EFFECT OF TREHALOSE AND GLYCEROL ON THE RESISTANCE OF RECOMBINANT SACCHAROMYCES CEREVISIAE STRAINS TO DESICCATION, FREEZE-THAW AND OSMOTIC STRESSES

Introduction. Baker's yeast Saccharomyces cerevisiae has been used for manufacturing bakery products, food and feed supplements, alcoholic fermentation etc. In biotechnological processes, yeast cells are exposed to stress factors ( high concentration of sugars and ethanol, high temperature, desiccation or freezing etc.), which negatively affects their viability. Yeasts possess certain stress protection systems, including increased accumulation of disaccharide trehalose and glycerol synthesis. Problem Statement. The strengthening of yeast protective systems by increasing glycerol or trehalose concentrations can help to get increased stress robustness of the S. cerevisiae strains. Purpose. To construct the recombinant strains of S. cerevisiae with increased trehalose accumulation or glycerol production and to estimate the obtained recombinant strains resistance to a range of stress factors. Materials and Methods. S. cerevisiae transformation has been performed using Li-Ac-PEG method. Alcoholic fermentation has been carried out at a temperature of 30 degrees C with stirring at a rate of 120 rpm. Results. The recombinant strains of S. cerevislae with enhanced glycerol production ( up to 19 g/L) have been constructed based on BY4742. The industrial ethanol-producing strain Y-563 has been used as parental one for construction of recombinant strains with up to 3.3-fold increase in the intracellular trehalose level. The resistance of obtained recombinant strains to different stress factors has been evaluated. BY/TPI25/gpd1gpp2f/fps1 strain with the highest glycerol production has been established to have the highest osmotolerance.
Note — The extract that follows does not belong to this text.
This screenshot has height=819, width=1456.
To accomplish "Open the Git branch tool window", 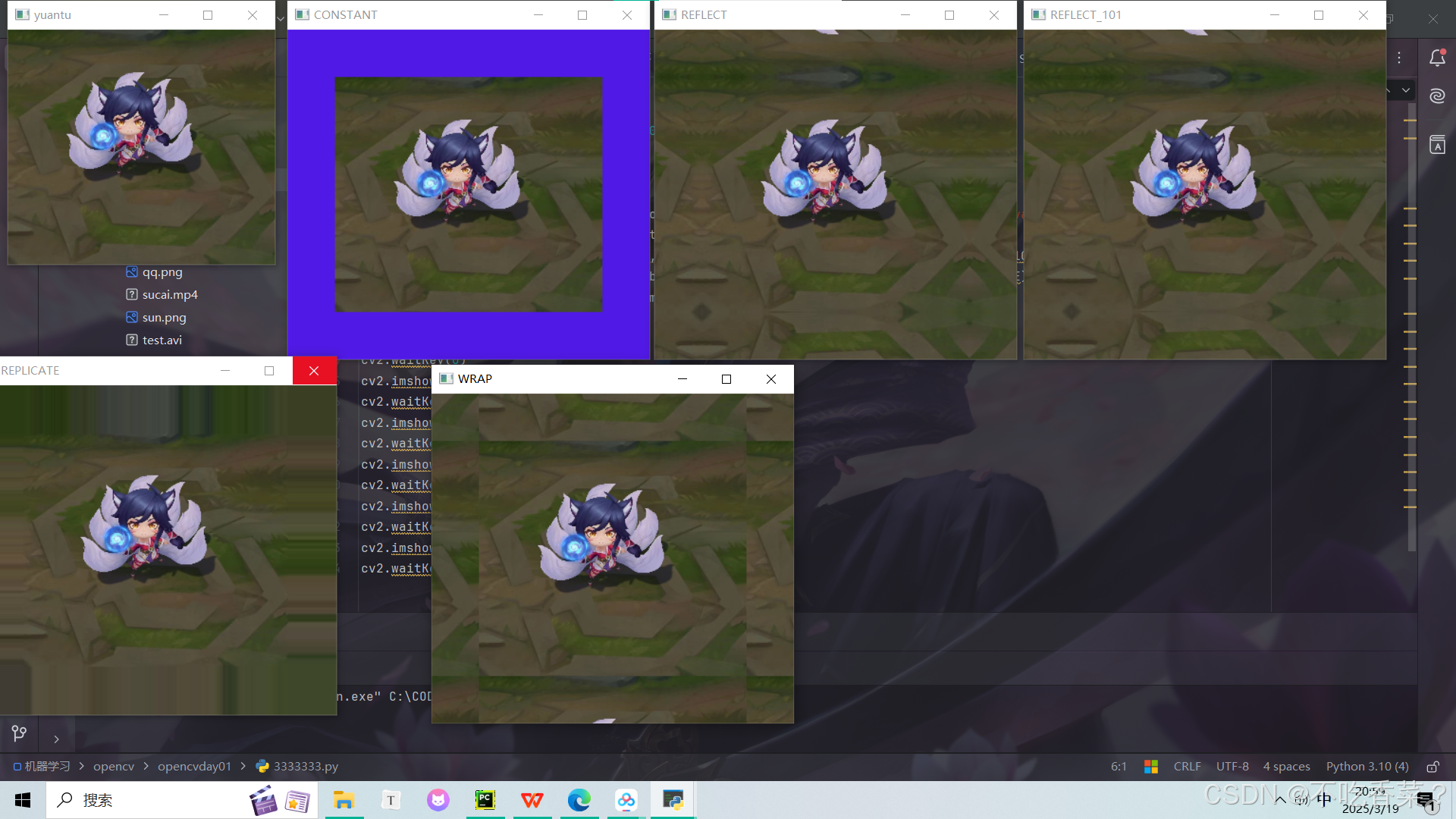I will click(20, 733).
The BY/TPI25/gpd1gpp2f, 563/TSL1, 563/TPS1/2 and 563/TPS1/2/TSL1 strains have shown higher viability after freeze-thaw as compared with the corresponding parental strains, but not higher resistance to desiccation. The recombinant strain 563/TPS1/2/TSL1 with a high trehalose content have been established to have higher activity during fermentation of sugar in sweet dough and to longer keep stable at 35 degrees C as compared with the initial strain Y-563. Conclusions. Constructed recombinant strains of S. cerevisiae with higher osmotolerance or freeze-thaw resistance can be implemented in industrial processes accompanied with these types of stresses. Baker's yeast made of high trehalose-containing biomass will have prolonged shelf life.